**Problem requirements**
Print the part of the records that opens with the line containing "You are a computer-use agent. This" and closes with the line containing "Insert special character", both included, and nothing else from the records, reproducing each line as it appears.
******
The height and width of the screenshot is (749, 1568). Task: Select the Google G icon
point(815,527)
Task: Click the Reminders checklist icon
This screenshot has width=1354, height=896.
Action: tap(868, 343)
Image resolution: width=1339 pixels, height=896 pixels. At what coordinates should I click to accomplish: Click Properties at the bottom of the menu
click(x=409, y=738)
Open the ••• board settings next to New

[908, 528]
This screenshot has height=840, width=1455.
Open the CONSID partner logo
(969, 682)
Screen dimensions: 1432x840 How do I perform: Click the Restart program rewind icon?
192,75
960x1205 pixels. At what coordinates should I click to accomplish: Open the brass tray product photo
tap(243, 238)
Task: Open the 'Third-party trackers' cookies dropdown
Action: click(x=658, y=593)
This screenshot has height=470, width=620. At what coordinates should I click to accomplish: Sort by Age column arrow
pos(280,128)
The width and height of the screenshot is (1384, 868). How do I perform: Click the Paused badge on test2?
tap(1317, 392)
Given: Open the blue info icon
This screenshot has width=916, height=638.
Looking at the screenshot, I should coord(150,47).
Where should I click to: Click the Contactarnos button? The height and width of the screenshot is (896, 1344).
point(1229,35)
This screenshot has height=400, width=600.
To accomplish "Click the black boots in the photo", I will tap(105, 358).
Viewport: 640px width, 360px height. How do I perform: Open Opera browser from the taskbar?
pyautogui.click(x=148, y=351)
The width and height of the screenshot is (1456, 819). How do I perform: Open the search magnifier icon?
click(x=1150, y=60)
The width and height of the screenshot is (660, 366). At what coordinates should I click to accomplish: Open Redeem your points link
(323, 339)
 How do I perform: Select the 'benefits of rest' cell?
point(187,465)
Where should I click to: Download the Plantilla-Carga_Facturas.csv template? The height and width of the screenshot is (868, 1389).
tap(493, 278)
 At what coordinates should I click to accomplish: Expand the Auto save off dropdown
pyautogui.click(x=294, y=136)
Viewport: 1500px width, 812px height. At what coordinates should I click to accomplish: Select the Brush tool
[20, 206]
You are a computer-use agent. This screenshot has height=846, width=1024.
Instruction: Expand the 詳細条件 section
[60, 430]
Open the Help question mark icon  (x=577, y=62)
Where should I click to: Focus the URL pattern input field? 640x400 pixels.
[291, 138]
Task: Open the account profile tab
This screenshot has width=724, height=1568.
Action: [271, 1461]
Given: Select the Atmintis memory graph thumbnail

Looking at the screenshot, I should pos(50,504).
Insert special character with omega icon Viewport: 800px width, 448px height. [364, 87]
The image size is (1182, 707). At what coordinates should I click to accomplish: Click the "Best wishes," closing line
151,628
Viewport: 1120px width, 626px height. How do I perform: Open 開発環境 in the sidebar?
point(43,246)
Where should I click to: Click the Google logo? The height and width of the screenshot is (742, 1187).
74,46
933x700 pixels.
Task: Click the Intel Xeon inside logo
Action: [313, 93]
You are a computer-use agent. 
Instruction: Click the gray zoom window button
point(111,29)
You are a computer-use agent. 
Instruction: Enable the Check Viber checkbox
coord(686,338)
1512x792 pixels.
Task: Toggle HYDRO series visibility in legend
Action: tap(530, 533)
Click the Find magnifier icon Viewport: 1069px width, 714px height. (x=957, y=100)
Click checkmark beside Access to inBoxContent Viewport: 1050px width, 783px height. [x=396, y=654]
******
**Output for this task**
You are a computer-use agent. This screenshot has height=846, width=1024.
Instruction: Expand the 詳細条件 section
[60, 430]
Open the Help question mark icon  (x=577, y=62)
Where should I click to: Focus the URL pattern input field? 640x400 pixels.
[291, 138]
Task: Open the account profile tab
This screenshot has width=724, height=1568.
Action: [271, 1461]
Given: Select the Atmintis memory graph thumbnail

Looking at the screenshot, I should pos(50,504).
Insert special character with omega icon Viewport: 800px width, 448px height. [364, 87]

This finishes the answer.